Research on one long-studied path to topological quantum computing raises new questions

For decades, physicists have speculated that it may be possible to protect quantum computation “topologically” through the use of certain particles whose movements around each other form quantum “braids.” These braids would offer greater stability than is possible in other quantum computing approaches. Therefore, they could, at least partially, protect the computation from “the ubiquitous decoherence which is the bane of such computation,” as Yiruo Lin and Anthony Leggett put it.

A new paper by Lin and his former Ph.D. advisor Leggett raises questions about one of the leading candidate physical systems for such so-called “topological quantum computing” (TQC).

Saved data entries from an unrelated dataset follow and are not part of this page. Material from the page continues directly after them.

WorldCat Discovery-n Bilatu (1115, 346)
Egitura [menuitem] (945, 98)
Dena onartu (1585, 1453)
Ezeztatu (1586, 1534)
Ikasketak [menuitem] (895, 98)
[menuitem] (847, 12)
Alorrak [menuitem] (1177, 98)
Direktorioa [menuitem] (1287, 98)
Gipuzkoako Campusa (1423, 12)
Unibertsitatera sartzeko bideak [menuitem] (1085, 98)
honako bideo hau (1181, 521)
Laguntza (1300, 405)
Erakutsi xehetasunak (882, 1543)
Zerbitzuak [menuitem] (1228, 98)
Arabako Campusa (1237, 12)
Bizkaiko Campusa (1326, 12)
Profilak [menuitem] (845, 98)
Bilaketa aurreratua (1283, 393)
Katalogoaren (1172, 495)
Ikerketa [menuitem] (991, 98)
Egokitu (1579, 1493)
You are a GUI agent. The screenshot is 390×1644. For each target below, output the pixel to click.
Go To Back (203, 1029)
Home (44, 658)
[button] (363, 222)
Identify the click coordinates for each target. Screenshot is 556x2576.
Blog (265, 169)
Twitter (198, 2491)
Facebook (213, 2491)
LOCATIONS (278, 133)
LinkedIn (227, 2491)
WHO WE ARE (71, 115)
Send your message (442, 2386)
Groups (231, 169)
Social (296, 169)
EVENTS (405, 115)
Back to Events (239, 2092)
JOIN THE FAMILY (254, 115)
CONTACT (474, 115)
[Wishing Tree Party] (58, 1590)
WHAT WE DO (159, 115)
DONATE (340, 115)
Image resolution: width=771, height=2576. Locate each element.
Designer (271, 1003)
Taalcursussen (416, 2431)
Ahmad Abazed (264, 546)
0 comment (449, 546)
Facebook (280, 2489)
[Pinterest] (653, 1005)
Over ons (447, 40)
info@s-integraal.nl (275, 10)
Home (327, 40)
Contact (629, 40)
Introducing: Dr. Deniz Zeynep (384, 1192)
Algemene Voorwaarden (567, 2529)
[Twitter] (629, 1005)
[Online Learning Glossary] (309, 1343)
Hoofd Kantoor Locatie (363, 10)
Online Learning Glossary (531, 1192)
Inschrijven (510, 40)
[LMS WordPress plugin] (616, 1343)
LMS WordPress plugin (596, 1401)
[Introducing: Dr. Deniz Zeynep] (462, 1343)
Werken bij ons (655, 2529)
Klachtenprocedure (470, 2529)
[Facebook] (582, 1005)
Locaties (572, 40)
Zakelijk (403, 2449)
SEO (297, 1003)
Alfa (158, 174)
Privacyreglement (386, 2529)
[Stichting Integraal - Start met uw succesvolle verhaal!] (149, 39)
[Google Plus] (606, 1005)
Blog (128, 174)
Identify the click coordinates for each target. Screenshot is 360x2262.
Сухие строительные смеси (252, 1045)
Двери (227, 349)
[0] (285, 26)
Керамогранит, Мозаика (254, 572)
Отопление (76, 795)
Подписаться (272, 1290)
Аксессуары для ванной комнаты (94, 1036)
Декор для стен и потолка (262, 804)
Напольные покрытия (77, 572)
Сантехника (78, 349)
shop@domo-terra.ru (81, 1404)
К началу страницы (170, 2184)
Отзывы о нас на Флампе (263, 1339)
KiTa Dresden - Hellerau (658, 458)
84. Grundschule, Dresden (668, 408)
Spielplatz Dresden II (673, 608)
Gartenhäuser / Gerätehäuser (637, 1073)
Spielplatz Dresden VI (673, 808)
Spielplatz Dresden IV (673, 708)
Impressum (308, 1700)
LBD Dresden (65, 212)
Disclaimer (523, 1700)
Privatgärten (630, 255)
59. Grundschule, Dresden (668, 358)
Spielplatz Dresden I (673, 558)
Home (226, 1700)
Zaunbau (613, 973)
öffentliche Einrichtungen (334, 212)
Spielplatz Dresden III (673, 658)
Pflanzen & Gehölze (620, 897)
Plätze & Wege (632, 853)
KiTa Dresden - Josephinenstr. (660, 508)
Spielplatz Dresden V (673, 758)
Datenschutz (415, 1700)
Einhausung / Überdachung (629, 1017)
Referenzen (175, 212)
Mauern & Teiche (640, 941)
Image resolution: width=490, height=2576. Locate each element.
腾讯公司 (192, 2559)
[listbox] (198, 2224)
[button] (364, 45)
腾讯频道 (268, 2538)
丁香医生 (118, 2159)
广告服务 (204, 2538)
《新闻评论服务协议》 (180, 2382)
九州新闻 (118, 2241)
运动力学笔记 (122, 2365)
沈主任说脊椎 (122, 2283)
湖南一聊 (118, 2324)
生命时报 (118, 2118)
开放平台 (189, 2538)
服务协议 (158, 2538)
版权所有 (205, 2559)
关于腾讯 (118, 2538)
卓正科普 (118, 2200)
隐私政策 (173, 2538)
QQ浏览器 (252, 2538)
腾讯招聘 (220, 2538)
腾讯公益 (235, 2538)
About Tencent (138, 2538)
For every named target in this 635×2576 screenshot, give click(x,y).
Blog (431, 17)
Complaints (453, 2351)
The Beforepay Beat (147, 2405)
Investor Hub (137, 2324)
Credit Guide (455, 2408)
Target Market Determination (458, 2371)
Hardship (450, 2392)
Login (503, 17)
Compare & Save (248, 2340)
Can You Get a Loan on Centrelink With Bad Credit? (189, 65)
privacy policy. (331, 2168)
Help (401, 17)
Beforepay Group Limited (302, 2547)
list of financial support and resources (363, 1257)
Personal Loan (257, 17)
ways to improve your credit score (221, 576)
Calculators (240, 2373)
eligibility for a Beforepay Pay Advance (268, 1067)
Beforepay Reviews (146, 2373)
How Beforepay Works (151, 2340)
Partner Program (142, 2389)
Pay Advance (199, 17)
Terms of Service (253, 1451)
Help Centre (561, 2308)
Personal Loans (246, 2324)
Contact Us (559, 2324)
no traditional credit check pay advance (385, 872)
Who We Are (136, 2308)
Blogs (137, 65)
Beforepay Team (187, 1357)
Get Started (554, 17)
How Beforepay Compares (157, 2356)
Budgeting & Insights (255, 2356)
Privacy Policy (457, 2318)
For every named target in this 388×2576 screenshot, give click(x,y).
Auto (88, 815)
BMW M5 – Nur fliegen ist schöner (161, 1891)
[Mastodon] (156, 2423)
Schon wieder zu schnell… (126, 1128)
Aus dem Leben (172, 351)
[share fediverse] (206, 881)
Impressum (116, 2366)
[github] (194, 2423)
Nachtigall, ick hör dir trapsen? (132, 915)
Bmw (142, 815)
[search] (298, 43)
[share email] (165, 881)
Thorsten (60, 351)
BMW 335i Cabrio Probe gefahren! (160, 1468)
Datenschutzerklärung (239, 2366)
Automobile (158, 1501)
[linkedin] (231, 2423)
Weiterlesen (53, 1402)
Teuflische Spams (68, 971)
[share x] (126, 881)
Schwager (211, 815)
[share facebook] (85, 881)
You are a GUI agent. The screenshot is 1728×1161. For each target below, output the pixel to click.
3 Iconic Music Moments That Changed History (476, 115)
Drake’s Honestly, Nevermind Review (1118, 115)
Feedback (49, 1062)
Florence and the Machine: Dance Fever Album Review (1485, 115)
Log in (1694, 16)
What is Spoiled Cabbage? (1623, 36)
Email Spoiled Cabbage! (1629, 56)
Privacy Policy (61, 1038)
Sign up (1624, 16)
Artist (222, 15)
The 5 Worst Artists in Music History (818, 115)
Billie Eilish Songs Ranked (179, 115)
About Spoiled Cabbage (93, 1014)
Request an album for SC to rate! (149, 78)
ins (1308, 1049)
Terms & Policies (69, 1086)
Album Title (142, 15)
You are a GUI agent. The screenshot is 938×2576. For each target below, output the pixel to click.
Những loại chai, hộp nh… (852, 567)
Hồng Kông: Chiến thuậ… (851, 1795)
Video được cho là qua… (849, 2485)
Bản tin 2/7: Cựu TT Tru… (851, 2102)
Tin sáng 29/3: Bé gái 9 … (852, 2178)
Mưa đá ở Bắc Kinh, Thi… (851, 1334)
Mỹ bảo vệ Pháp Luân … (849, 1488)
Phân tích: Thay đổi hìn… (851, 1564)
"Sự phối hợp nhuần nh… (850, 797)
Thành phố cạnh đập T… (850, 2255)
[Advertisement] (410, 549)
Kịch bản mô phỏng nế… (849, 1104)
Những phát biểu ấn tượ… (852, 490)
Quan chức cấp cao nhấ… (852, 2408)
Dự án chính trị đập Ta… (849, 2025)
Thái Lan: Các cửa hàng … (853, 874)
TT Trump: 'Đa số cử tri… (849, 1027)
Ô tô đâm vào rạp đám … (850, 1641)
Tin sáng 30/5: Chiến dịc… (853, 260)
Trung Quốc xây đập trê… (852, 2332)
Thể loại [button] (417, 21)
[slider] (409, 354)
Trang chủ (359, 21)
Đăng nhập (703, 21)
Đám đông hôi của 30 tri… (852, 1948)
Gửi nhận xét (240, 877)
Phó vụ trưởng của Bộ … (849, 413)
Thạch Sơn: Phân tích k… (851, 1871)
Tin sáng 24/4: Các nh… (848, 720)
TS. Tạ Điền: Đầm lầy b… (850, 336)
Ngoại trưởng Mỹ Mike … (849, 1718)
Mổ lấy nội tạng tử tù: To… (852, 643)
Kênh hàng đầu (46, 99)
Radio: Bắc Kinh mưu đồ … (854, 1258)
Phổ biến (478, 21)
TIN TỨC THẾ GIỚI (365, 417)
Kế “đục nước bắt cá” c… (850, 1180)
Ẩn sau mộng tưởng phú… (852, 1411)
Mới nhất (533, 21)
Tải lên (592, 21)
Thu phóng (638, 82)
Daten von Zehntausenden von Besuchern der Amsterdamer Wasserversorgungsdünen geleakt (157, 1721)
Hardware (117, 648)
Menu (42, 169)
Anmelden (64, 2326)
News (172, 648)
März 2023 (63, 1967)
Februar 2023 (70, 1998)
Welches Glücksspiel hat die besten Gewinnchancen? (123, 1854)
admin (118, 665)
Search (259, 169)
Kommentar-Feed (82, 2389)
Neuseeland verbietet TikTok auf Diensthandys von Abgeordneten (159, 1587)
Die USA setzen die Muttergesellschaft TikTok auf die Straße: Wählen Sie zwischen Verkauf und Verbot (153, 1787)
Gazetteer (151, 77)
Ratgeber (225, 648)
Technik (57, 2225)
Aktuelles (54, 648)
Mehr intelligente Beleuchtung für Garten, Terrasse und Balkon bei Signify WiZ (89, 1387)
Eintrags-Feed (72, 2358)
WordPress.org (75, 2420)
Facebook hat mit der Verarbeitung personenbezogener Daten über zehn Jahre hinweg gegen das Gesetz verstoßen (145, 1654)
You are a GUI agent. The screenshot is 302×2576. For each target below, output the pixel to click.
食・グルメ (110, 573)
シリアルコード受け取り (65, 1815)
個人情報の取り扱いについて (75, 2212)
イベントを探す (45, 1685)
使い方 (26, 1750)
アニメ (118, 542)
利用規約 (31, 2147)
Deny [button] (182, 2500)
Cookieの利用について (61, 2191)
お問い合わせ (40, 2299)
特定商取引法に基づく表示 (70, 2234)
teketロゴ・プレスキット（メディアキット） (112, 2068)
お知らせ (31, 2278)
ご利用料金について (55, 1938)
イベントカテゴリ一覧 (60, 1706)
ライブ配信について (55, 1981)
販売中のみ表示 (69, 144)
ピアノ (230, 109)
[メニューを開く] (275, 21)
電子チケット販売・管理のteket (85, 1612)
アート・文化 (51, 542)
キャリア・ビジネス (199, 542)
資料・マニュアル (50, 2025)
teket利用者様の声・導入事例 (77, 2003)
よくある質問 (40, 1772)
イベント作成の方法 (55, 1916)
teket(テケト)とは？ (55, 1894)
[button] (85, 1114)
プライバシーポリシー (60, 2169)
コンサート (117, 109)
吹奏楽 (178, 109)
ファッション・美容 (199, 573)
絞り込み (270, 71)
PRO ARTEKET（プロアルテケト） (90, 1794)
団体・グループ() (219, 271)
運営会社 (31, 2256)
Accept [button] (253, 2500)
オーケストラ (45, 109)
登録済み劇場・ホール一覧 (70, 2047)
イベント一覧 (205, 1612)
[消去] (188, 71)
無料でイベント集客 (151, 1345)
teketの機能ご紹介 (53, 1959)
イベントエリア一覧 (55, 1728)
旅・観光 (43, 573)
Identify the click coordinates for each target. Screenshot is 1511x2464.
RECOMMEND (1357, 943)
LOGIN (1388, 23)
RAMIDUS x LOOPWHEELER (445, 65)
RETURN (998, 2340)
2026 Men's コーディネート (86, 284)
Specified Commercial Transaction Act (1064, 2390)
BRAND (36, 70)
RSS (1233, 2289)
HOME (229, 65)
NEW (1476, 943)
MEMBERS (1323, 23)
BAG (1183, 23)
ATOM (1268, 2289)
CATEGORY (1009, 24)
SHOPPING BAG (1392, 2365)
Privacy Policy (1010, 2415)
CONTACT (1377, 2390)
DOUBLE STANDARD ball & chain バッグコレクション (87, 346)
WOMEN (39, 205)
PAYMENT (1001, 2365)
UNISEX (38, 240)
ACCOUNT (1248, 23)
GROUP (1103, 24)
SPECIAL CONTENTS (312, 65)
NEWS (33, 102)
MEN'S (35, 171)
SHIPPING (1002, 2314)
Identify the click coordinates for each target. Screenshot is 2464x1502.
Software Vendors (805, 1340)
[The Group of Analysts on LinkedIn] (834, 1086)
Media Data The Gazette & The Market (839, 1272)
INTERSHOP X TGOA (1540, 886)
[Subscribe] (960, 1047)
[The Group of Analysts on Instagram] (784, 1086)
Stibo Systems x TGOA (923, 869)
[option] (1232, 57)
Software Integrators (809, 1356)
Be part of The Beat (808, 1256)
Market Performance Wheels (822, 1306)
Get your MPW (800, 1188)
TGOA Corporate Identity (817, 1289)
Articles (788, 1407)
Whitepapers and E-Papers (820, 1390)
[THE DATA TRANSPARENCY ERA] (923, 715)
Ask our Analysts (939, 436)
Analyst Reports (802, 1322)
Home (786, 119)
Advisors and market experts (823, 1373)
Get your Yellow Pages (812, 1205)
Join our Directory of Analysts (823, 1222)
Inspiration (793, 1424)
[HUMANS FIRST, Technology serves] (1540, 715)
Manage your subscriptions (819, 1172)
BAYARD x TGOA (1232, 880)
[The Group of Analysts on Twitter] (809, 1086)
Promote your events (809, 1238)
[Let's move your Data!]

Specifically, they reconsidered the long-hypothesized suitability of subatomic particles called “Majorana fermions” as present in a class of superconductors known as "two-dimensional (p + ip) Fermi superfluids.”

While these systems have been considered a leading TQC candidate for two decades, Lin and Leggett now suspect that they have been misunderstood because of limitations of the formalism used to interpret them: the Bogoliubov–de Gennes mean-field equations.

“The analysis... in the literature has been through a method of approximation which has proved very successful in dealing with traditional problems,” explained Leggett. “Most of the papers on quantum computing using these systems have simply applied this technique. And for a long time, I’ve been worried, and other people have been worried too, about whether the fact that this method has worked so successfully for traditional problems... is adequate to guarantee that it’s going to also work for the much more delicate kinds of operation that you’re going to have to carry out when you do quantum computing.”

In short, previous studies have assumed that the number of electrons in these Majorana fermion systems doesn’t need to be strictly conserved. Lin and Leggett suspect that this assumption is wrong, and that previous conclusions about these systems may thus be invalid.

However, the paper emphasizes that the authors haven’t yet definitively concluded that these systems must be abandoned. Further, because other TQC candidate systems—and other, more abstract forms of braiding—are unaffected by the concern, it isn’t a disaster for TQC if the authors are right.

Leggett laughed, “We don’t believe, as it were, that we’ve knocked out topological quantum computing!”

The paper, “Some questions concerning Majorana fermions in 2D (p + ip) Fermi superfluids,” was written by invitation for the inaugural issue of Springer’s new Quantum Frontiers journal. It can be found at https://doi.org/10.1007/s44214-022-00006-w.

Leggett is the John D. and Catherine T. MacArthur Chair Emeritus of Physics at UIUC. Lin completed his Ph.D. at UIUC in 2017 and is now at Texas A&M University.